1.5.1 核酸氣溶膠采樣 選取一間布魯氏菌分子生物學實驗室，在桌面設置3 個采樣點，對每個采樣點同時用上述兩種方法進行布魯氏菌核酸氣溶膠采樣。每周采樣檢測1 次，直至出現陽性結果。

1.5.2 核酸氣溶膠檢測 布魯氏菌核酸實時熒光定量PCR 檢測所用引物、探針參照動物布魯氏菌實時熒光PCR 檢測方法（T/CVMA 20—2020）合成，分別為上游引物（Bru-F：5'-CGCTCGCGCGGTGGAT-3'）、下游引物（Bru-R：5'-CTTGAAGCTTGCGGACAGTCACC-3'）和 探 針（Bru-P：5'-FAM-ACGACCAAGCTGCATGCTGTTGTCGATG-BHQ1-3'），交由生工生物工程（上海）股份有限公司合成。反應體系25.0 μL：2×酶預混液10.0 μL、Bru-F（10 μmol/L）0.6 μL、Bru-R（10 μmol/L）0.6 μL、Bru-P（10 μmol/L）0.6 μL、DNA 模板5.0 μL、滅菌雙蒸水8.2 μL。擴增程序：95 ℃預變性2 min；95 ℃變性10 s，60 ℃退火35 s（收集熒光），40 個循環。以無菌無核酸酶水為陰性對照，布魯氏菌核酸為陽性對照。

2 結果

2.1 pBR322 質粒DNA 實時熒光定量PCR 檢測

結果（圖2）顯示，陽性對照Ct 值為7.734，且有特征性擴增曲線，陰性對照無Ct 值且無特征性擴增曲線，試驗成立。噴灑后0 d 采樣檢測時，試驗組在5 個采樣點的擴增曲線起峰均早于對照組；噴灑后5 d 采樣檢測時，試驗組在全部6 個采樣點的擴增曲線起峰均早于對照組。

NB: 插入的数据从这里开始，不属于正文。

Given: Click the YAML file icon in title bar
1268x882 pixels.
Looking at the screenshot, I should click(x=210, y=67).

圖2 pBR322 質粒實時熒光定量PCR 擴增結果

結果（表1）顯示：噴灑后0 d 采樣檢測時，試驗組6 個采樣點的Ct 平均值為22.732，低于對照組的25.027；噴灑后5 d 采樣檢測時，對照組只有3 個采樣點能檢測到Ct 值，且皆高于相應試驗組數值。

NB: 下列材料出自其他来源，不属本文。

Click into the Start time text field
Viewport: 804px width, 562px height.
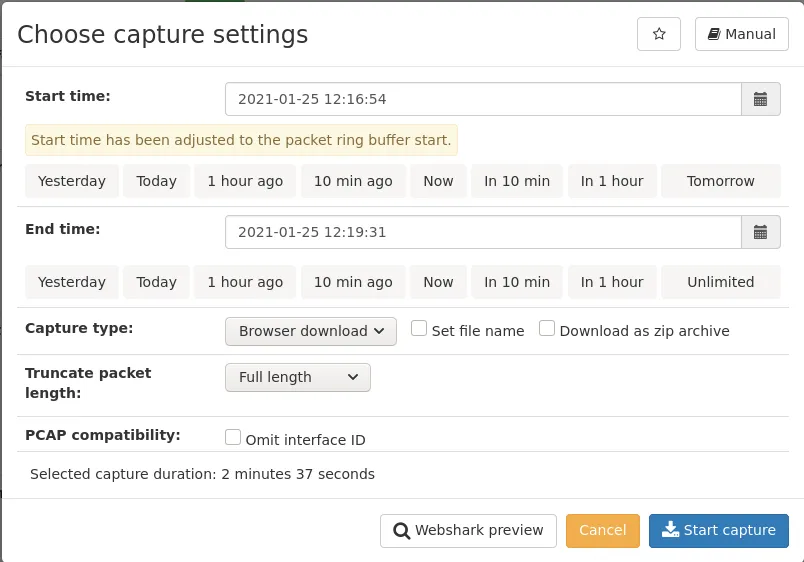pos(483,99)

表1 pBR322 質粒實時熒光定量PCR 檢測Ct 值

2.2 日常監測結果

日常監測中，共連續采樣6 次。前5 次采樣后，對照組和試驗組皆未檢測到布魯氏菌核酸，說明在這段時間內該實驗室不存在布魯氏菌核酸氣溶膠污染。第6 次采樣后，對照組在3 個采樣點皆未檢測到布魯氏菌核酸，而試驗組皆可檢測到，且Ct 值均為34（圖3、表2）。結果表明，在第6 周時該實驗室已受到布魯氏菌核酸氣溶膠污染，應該暫停相關試驗活動，及時清除核酸污染。

表2 布魯氏菌核酸實時熒光定量PCR 檢測Ct 值

圖3 布魯氏菌核酸氣溶膠實時熒光定量PCR 擴增結果

3 討論

本研究創新采用氣體采樣泵與過濾吸頭相結合的方式，發明了一個有效采集核酸氣溶膠的裝置。該裝置具有以下特點：一是高效，試驗組方法所用氣體采樣泵的吸氣流量為500 mL/min，在30 min內有1.5 L 室內空氣通過吸頭濾芯，核酸氣溶膠在濾芯部位富集；二是輕巧便攜，采樣泵作為裝置的主體，僅有手掌大小，使用時連接吸頭即可；三是可防交叉污染，采樣泵通過一次性塑料管與一次性過濾吸頭連接，一用一換，能夠有效防止不同采樣過程之間交叉污染。

當空間內核酸氣溶膠的濃度較高時，試驗組和對照組Ct 值均小于30，且都出現了特征性擴增曲線。此時，使用兩種方法均能檢測到核酸氣溶膠污染的存在。但是試驗組在6 個采樣點的平均Ct值較小。結果提示，使用試驗組方法采集到了更多的核酸氣溶膠。當空間內核酸氣溶膠濃度較低時，對照組僅在一半采樣點檢測到Ct 值，且出現特征性擴增曲線。而試驗組在全部采樣點均檢測到Ct值，且出現特征性擴增曲線。結果提示，使用試驗組方法采集到了更多的核酸氣溶膠，且在污染較輕的情況下優勢更明顯，能夠避免假陰性結果出現。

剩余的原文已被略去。